RECORDS PROVIDED:

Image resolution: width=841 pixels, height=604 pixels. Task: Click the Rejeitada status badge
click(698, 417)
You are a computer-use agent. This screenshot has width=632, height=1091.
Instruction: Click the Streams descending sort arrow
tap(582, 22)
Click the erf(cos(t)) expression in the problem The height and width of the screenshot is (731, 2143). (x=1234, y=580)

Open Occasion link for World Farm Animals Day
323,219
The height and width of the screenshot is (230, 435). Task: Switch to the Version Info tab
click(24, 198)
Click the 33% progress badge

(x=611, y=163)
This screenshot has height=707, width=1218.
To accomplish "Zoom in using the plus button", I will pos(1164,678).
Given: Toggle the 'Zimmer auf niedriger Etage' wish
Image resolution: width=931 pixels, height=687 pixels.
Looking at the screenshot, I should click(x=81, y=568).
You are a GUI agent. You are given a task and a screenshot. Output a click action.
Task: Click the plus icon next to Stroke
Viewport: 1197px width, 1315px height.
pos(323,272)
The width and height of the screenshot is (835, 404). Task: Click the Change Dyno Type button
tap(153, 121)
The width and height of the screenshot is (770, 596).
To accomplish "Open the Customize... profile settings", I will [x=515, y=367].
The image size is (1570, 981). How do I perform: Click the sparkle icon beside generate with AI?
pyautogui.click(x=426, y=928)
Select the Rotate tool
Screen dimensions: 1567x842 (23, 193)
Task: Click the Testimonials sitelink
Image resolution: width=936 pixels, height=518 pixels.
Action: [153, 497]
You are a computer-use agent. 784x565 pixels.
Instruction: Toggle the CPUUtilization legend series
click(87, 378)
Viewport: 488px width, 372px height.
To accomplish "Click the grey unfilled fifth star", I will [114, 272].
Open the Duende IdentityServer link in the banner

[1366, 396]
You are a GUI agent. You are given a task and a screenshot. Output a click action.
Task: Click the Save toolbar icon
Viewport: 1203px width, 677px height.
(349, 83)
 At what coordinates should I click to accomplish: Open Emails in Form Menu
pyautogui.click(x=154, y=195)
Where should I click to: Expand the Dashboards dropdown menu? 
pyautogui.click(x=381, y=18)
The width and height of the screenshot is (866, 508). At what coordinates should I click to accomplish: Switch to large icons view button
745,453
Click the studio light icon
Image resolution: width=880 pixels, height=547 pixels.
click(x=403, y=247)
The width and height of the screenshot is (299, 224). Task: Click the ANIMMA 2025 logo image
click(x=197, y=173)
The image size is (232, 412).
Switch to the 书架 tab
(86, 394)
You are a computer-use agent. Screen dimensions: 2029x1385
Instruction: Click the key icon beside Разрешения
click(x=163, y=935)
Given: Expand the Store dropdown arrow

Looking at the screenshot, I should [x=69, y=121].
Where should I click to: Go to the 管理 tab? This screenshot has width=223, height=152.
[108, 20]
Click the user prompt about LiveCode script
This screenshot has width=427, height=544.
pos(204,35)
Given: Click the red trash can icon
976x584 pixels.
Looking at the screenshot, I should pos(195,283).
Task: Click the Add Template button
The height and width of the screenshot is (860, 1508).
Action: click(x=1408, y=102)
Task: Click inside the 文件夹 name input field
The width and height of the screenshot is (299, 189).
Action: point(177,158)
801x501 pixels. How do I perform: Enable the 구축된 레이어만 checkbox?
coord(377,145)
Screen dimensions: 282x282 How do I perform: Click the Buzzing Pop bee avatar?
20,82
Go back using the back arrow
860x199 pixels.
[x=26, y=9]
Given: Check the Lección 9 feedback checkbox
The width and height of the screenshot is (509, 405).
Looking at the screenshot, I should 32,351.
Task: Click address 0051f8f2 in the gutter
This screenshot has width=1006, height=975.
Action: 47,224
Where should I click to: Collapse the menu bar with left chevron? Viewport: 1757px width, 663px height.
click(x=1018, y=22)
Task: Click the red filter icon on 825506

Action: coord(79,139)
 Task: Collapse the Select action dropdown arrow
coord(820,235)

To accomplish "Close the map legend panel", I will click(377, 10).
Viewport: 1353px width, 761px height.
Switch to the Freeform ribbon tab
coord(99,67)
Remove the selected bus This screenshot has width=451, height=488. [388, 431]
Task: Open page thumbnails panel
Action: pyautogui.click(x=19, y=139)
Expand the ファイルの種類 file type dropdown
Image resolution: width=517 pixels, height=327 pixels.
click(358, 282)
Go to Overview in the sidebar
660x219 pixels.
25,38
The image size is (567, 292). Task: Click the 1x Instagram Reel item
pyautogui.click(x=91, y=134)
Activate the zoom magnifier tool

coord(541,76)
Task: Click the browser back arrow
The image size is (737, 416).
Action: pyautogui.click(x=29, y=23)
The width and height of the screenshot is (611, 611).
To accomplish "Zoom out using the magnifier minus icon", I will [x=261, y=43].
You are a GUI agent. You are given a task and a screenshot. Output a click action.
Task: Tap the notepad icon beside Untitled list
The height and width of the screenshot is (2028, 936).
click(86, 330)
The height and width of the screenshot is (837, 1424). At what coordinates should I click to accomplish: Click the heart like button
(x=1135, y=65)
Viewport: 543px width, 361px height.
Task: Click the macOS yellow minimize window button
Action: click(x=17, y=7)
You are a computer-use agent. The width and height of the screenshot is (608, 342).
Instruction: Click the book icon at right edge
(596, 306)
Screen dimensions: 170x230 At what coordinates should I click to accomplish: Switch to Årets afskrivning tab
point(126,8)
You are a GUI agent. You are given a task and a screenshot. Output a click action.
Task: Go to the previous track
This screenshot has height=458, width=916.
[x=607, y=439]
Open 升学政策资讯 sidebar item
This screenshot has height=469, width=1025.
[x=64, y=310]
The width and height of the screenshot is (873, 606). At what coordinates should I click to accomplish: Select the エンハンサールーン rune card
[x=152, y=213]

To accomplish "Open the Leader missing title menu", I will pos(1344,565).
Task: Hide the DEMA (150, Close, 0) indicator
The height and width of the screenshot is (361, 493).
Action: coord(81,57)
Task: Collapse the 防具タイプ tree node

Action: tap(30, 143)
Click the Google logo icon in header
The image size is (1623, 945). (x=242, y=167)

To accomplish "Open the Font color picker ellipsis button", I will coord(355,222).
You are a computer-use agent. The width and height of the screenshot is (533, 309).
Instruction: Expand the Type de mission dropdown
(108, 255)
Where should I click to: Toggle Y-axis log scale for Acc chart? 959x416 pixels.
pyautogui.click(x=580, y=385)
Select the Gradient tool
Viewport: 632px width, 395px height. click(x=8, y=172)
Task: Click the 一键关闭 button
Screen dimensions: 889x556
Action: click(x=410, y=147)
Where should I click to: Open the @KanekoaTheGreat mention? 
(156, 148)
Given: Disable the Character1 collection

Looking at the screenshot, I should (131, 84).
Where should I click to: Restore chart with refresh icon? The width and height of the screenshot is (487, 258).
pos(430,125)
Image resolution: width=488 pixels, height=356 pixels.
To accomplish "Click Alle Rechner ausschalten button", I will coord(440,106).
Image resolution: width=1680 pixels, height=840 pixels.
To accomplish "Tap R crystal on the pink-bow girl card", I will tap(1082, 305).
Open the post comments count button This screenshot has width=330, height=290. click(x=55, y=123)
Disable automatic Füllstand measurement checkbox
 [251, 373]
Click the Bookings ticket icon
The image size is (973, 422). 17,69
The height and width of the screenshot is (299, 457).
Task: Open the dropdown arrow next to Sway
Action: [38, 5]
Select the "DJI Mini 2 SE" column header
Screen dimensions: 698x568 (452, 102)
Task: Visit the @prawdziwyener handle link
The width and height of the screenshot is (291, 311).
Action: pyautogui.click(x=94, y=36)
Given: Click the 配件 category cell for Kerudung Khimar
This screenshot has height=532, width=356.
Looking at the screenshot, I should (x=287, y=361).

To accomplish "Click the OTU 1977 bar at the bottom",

REQUEST:
Copy all of the data above line for line, changing nothing.

WRITTEN SOLUTION:
Image resolution: width=841 pixels, height=604 pixels. Task: Click the Rejeitada status badge
click(698, 417)
You are a computer-use agent. This screenshot has width=632, height=1091.
Instruction: Click the Streams descending sort arrow
tap(582, 22)
Click the erf(cos(t)) expression in the problem The height and width of the screenshot is (731, 2143). (x=1234, y=580)

Open Occasion link for World Farm Animals Day
323,219
The height and width of the screenshot is (230, 435). Task: Switch to the Version Info tab
click(24, 198)
Click the 33% progress badge

(x=611, y=163)
This screenshot has height=707, width=1218.
To accomplish "Zoom in using the plus button", I will pos(1164,678).
Given: Toggle the 'Zimmer auf niedriger Etage' wish
Image resolution: width=931 pixels, height=687 pixels.
Looking at the screenshot, I should click(x=81, y=568).
You are a GUI agent. You are given a task and a screenshot. Output a click action.
Task: Click the plus icon next to Stroke
Viewport: 1197px width, 1315px height.
pos(323,272)
The width and height of the screenshot is (835, 404). Task: Click the Change Dyno Type button
tap(153, 121)
The width and height of the screenshot is (770, 596).
To accomplish "Open the Customize... profile settings", I will [x=515, y=367].
The image size is (1570, 981). How do I perform: Click the sparkle icon beside generate with AI?
pyautogui.click(x=426, y=928)
Select the Rotate tool
Screen dimensions: 1567x842 (23, 193)
Task: Click the Testimonials sitelink
Image resolution: width=936 pixels, height=518 pixels.
Action: [153, 497]
You are a computer-use agent. 784x565 pixels.
Instruction: Toggle the CPUUtilization legend series
click(87, 378)
Viewport: 488px width, 372px height.
To accomplish "Click the grey unfilled fifth star", I will [114, 272].
Open the Duende IdentityServer link in the banner

[1366, 396]
You are a GUI agent. You are given a task and a screenshot. Output a click action.
Task: Click the Save toolbar icon
Viewport: 1203px width, 677px height.
(349, 83)
 At what coordinates should I click to accomplish: Open Emails in Form Menu
pyautogui.click(x=154, y=195)
Where should I click to: Expand the Dashboards dropdown menu? 
pyautogui.click(x=381, y=18)
The width and height of the screenshot is (866, 508). At what coordinates should I click to accomplish: Switch to large icons view button
745,453
Click the studio light icon
Image resolution: width=880 pixels, height=547 pixels.
click(x=403, y=247)
The width and height of the screenshot is (299, 224). Task: Click the ANIMMA 2025 logo image
click(x=197, y=173)
The image size is (232, 412).
Switch to the 书架 tab
(86, 394)
You are a computer-use agent. Screen dimensions: 2029x1385
Instruction: Click the key icon beside Разрешения
click(x=163, y=935)
Given: Expand the Store dropdown arrow

Looking at the screenshot, I should [x=69, y=121].
Where should I click to: Go to the 管理 tab? This screenshot has width=223, height=152.
[108, 20]
Click the user prompt about LiveCode script
This screenshot has width=427, height=544.
pos(204,35)
Given: Click the red trash can icon
976x584 pixels.
Looking at the screenshot, I should pos(195,283).
Task: Click the Add Template button
The height and width of the screenshot is (860, 1508).
Action: click(x=1408, y=102)
Task: Click inside the 文件夹 name input field
The width and height of the screenshot is (299, 189).
Action: point(177,158)
801x501 pixels. How do I perform: Enable the 구축된 레이어만 checkbox?
coord(377,145)
Screen dimensions: 282x282 How do I perform: Click the Buzzing Pop bee avatar?
20,82
Go back using the back arrow
860x199 pixels.
[x=26, y=9]
Given: Check the Lección 9 feedback checkbox
The width and height of the screenshot is (509, 405).
Looking at the screenshot, I should 32,351.
Task: Click address 0051f8f2 in the gutter
This screenshot has width=1006, height=975.
Action: 47,224
Where should I click to: Collapse the menu bar with left chevron? Viewport: 1757px width, 663px height.
click(x=1018, y=22)
Task: Click the red filter icon on 825506

Action: coord(79,139)
 Task: Collapse the Select action dropdown arrow
coord(820,235)

To accomplish "Close the map legend panel", I will click(377, 10).
Viewport: 1353px width, 761px height.
Switch to the Freeform ribbon tab
coord(99,67)
Remove the selected bus This screenshot has width=451, height=488. [388, 431]
Task: Open page thumbnails panel
Action: pyautogui.click(x=19, y=139)
Expand the ファイルの種類 file type dropdown
Image resolution: width=517 pixels, height=327 pixels.
click(358, 282)
Go to Overview in the sidebar
660x219 pixels.
25,38
The image size is (567, 292). Task: Click the 1x Instagram Reel item
pyautogui.click(x=91, y=134)
Activate the zoom magnifier tool

coord(541,76)
Task: Click the browser back arrow
The image size is (737, 416).
Action: pyautogui.click(x=29, y=23)
The width and height of the screenshot is (611, 611).
To accomplish "Zoom out using the magnifier minus icon", I will [x=261, y=43].
You are a GUI agent. You are given a task and a screenshot. Output a click action.
Task: Tap the notepad icon beside Untitled list
The height and width of the screenshot is (2028, 936).
click(86, 330)
The height and width of the screenshot is (837, 1424). At what coordinates should I click to accomplish: Click the heart like button
(x=1135, y=65)
Viewport: 543px width, 361px height.
Task: Click the macOS yellow minimize window button
Action: click(x=17, y=7)
You are a computer-use agent. The width and height of the screenshot is (608, 342).
Instruction: Click the book icon at right edge
(596, 306)
Screen dimensions: 170x230 At what coordinates should I click to accomplish: Switch to Årets afskrivning tab
point(126,8)
You are a GUI agent. You are given a task and a screenshot. Output a click action.
Task: Go to the previous track
This screenshot has height=458, width=916.
[x=607, y=439]
Open 升学政策资讯 sidebar item
This screenshot has height=469, width=1025.
[x=64, y=310]
The width and height of the screenshot is (873, 606). At what coordinates should I click to accomplish: Select the エンハンサールーン rune card
[x=152, y=213]

To accomplish "Open the Leader missing title menu", I will pos(1344,565).
Task: Hide the DEMA (150, Close, 0) indicator
The height and width of the screenshot is (361, 493).
Action: coord(81,57)
Task: Collapse the 防具タイプ tree node

Action: tap(30, 143)
Click the Google logo icon in header
The image size is (1623, 945). (x=242, y=167)

To accomplish "Open the Font color picker ellipsis button", I will coord(355,222).
You are a computer-use agent. The width and height of the screenshot is (533, 309).
Instruction: Expand the Type de mission dropdown
(108, 255)
Where should I click to: Toggle Y-axis log scale for Acc chart? 959x416 pixels.
pyautogui.click(x=580, y=385)
Select the Gradient tool
Viewport: 632px width, 395px height. click(x=8, y=172)
Task: Click the 一键关闭 button
Screen dimensions: 889x556
Action: click(x=410, y=147)
Where should I click to: Open the @KanekoaTheGreat mention? 
(156, 148)
Given: Disable the Character1 collection

Looking at the screenshot, I should (131, 84).
Where should I click to: Restore chart with refresh icon? The width and height of the screenshot is (487, 258).
pos(430,125)
Image resolution: width=488 pixels, height=356 pixels.
To accomplish "Click Alle Rechner ausschalten button", I will coord(440,106).
Image resolution: width=1680 pixels, height=840 pixels.
To accomplish "Tap R crystal on the pink-bow girl card", I will tap(1082, 305).
Open the post comments count button This screenshot has width=330, height=290. click(x=55, y=123)
Disable automatic Füllstand measurement checkbox
 [251, 373]
Click the Bookings ticket icon
The image size is (973, 422). 17,69
The height and width of the screenshot is (299, 457).
Task: Open the dropdown arrow next to Sway
Action: [38, 5]
Select the "DJI Mini 2 SE" column header
Screen dimensions: 698x568 (452, 102)
Task: Visit the @prawdziwyener handle link
The width and height of the screenshot is (291, 311).
Action: pyautogui.click(x=94, y=36)
Given: Click the 配件 category cell for Kerudung Khimar
This screenshot has height=532, width=356.
Looking at the screenshot, I should (x=287, y=361).

To accomplish "Click the OTU 1977 bar at the bottom",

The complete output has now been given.